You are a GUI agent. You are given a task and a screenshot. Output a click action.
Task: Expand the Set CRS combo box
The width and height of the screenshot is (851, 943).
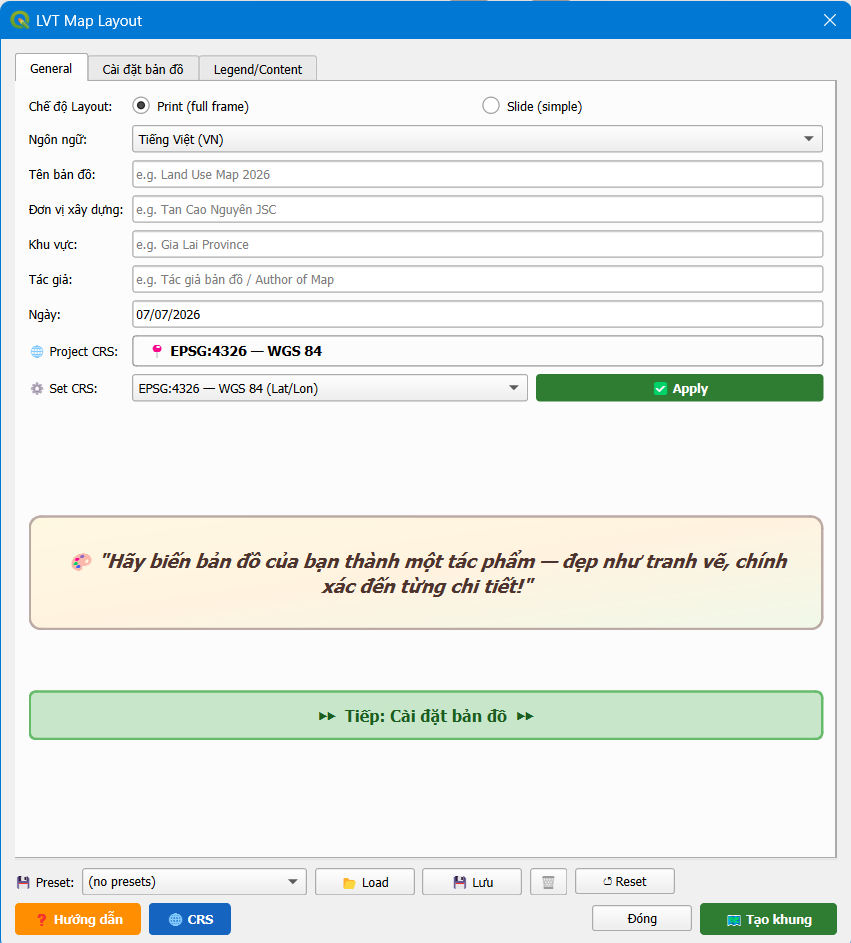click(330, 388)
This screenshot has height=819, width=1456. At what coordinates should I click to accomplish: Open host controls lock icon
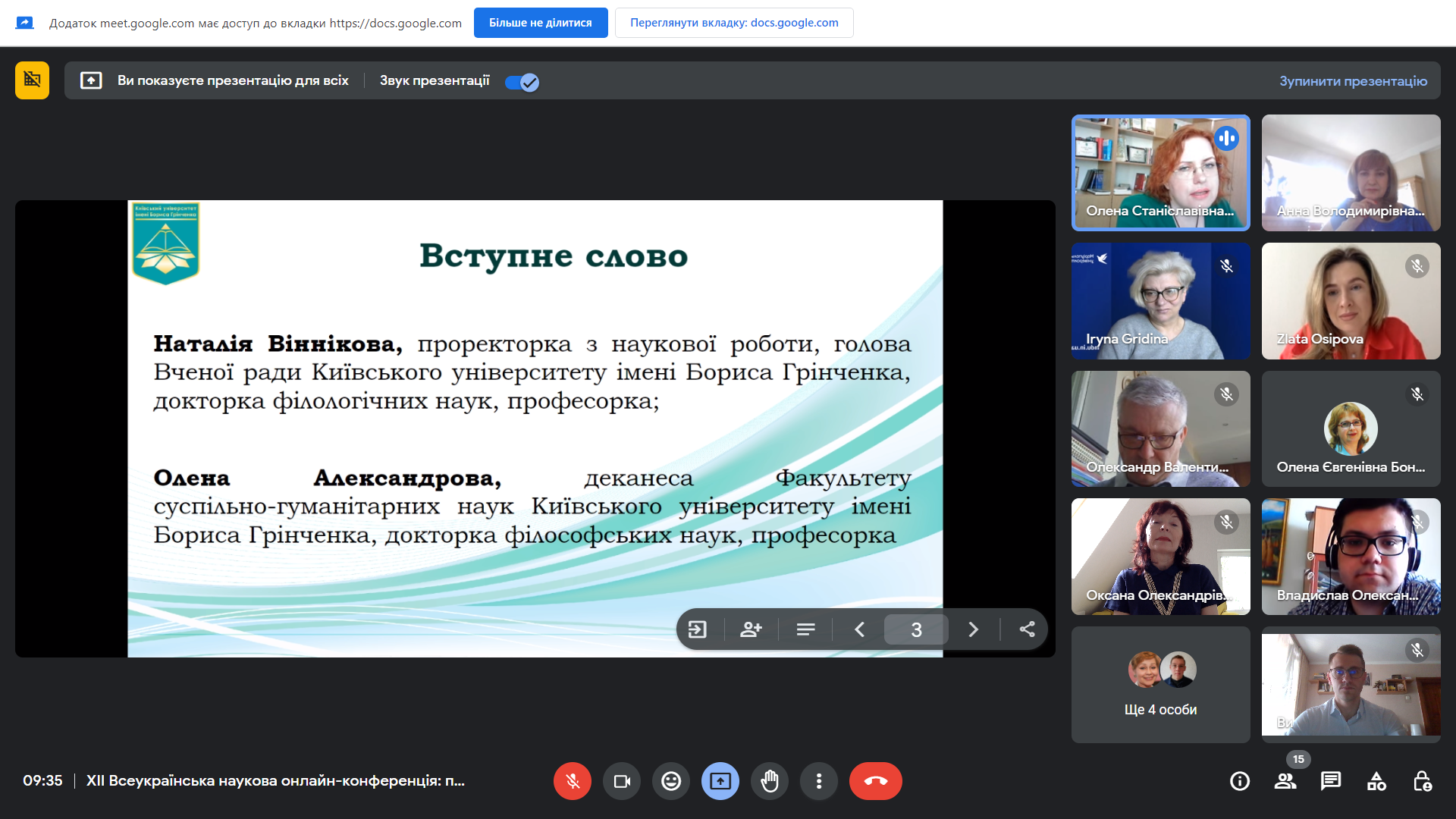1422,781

☆ ☆ ☆

> **Task directions**:
Please rewrite all of the data above with "screenshot" changed to "capture" everywhere and everything else kept the same. Leave the pictures out of your version.

> **Response to this task**:
You are a GUI agent. You are given a task and a capture. Output a click action.
Task: Expand the Set CRS combo box
The width and height of the capture is (851, 943).
click(330, 388)
This capture has height=819, width=1456. At what coordinates should I click to accomplish: Open host controls lock icon
1422,781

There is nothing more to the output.